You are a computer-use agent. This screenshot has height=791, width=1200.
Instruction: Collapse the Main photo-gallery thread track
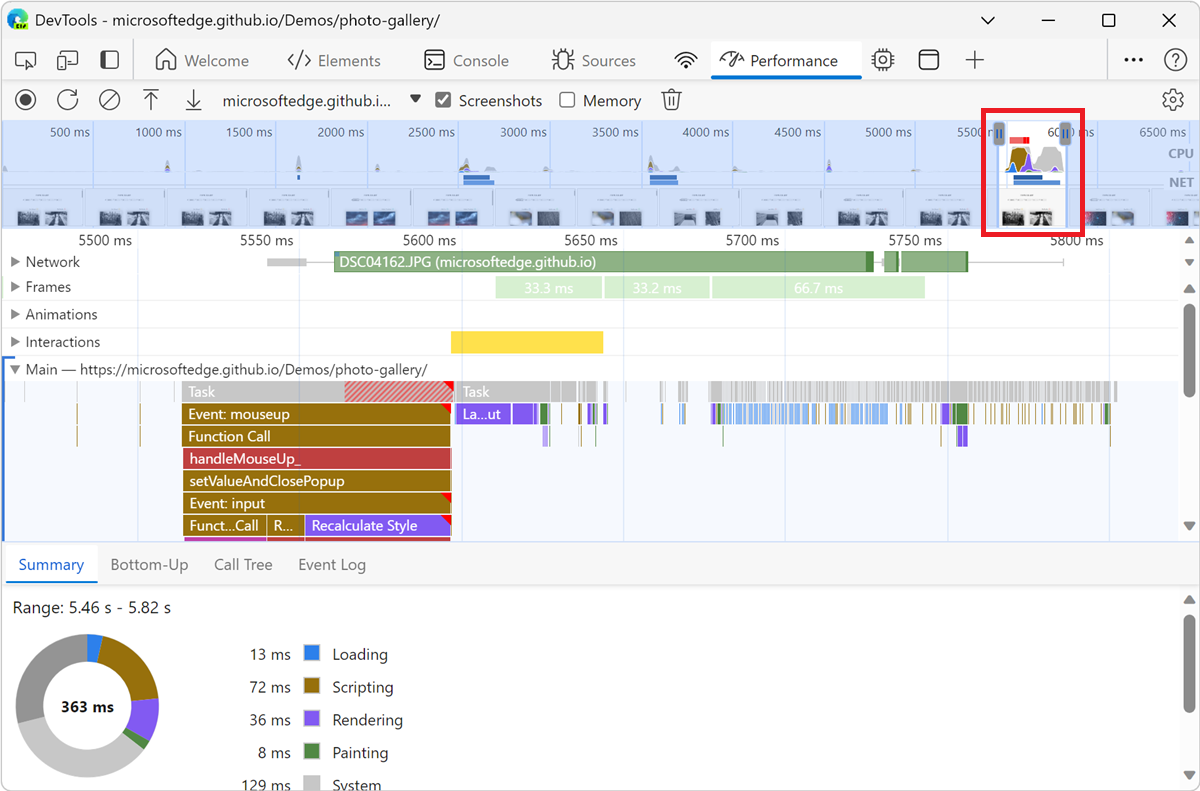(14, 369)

........

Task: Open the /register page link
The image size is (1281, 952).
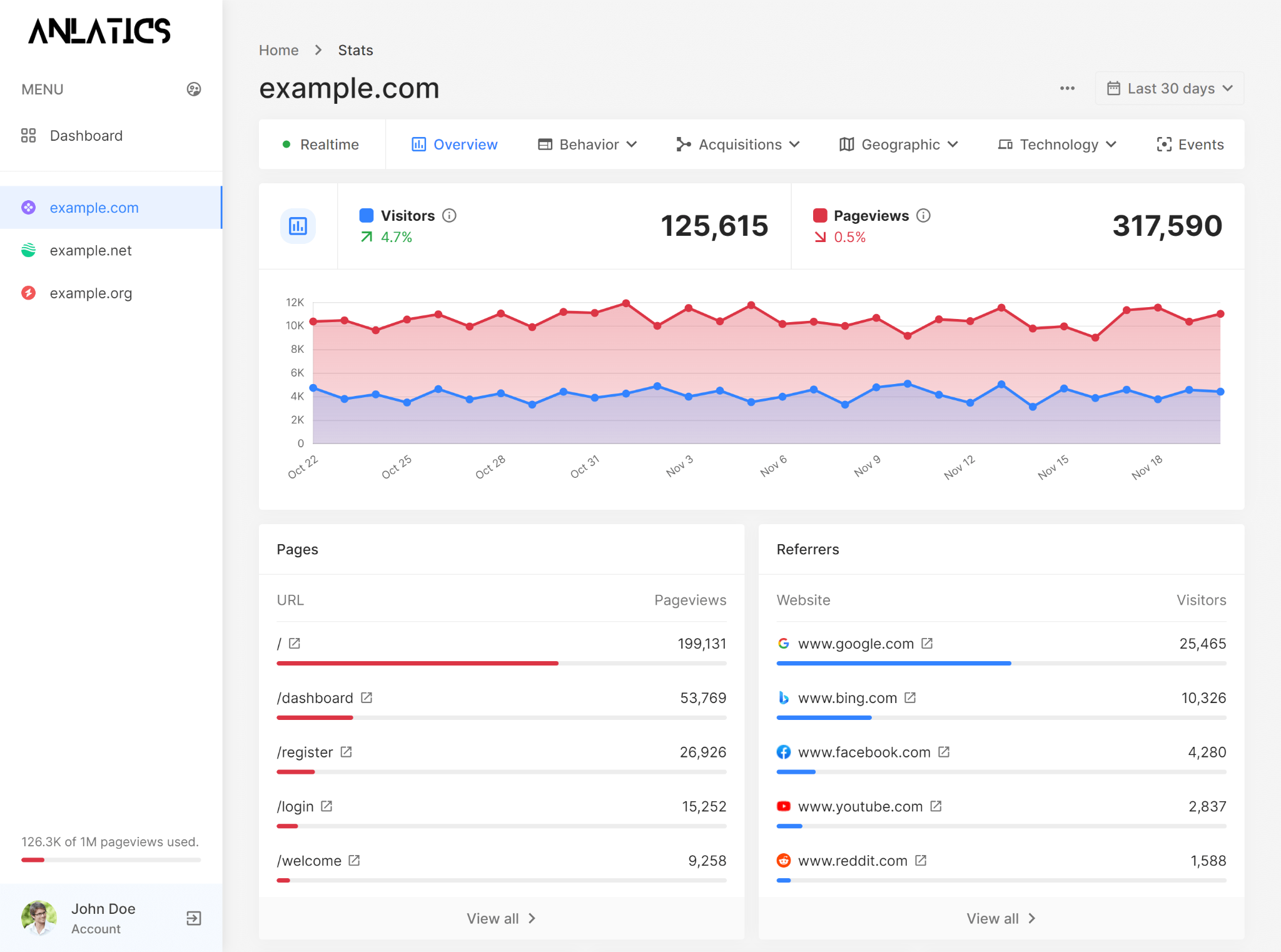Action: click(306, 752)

........

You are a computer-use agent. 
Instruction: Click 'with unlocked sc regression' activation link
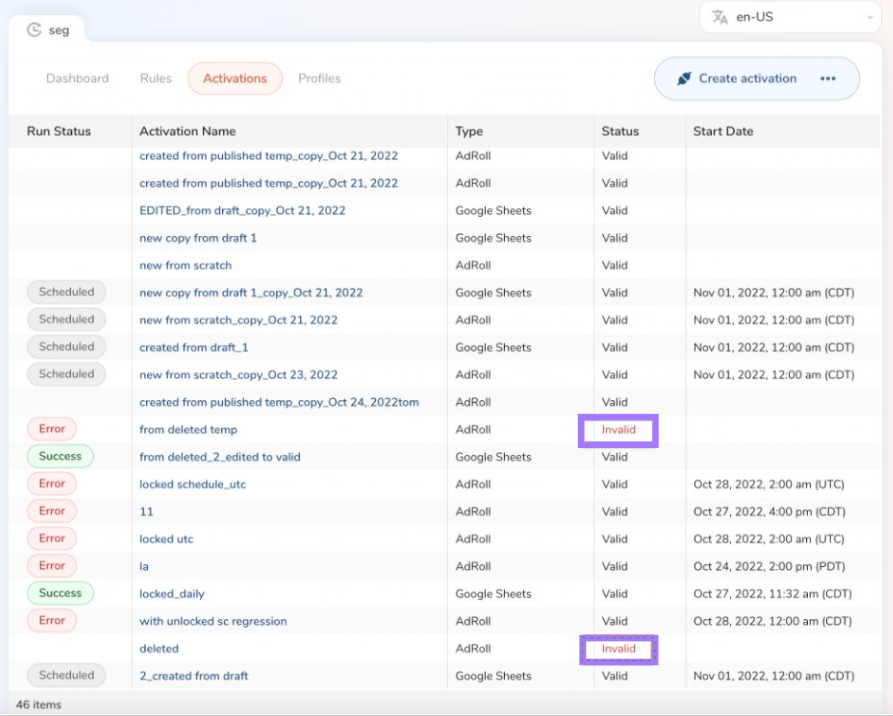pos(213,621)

........

• _WRITTEN TASK_
Locate every line in the items above that contains the word "Instruction", and copy each of those lines.

• _WRITTEN ANSWER_
Instruction: Collapse the Main photo-gallery thread track
Instruction: Click 'with unlocked sc regression' activation link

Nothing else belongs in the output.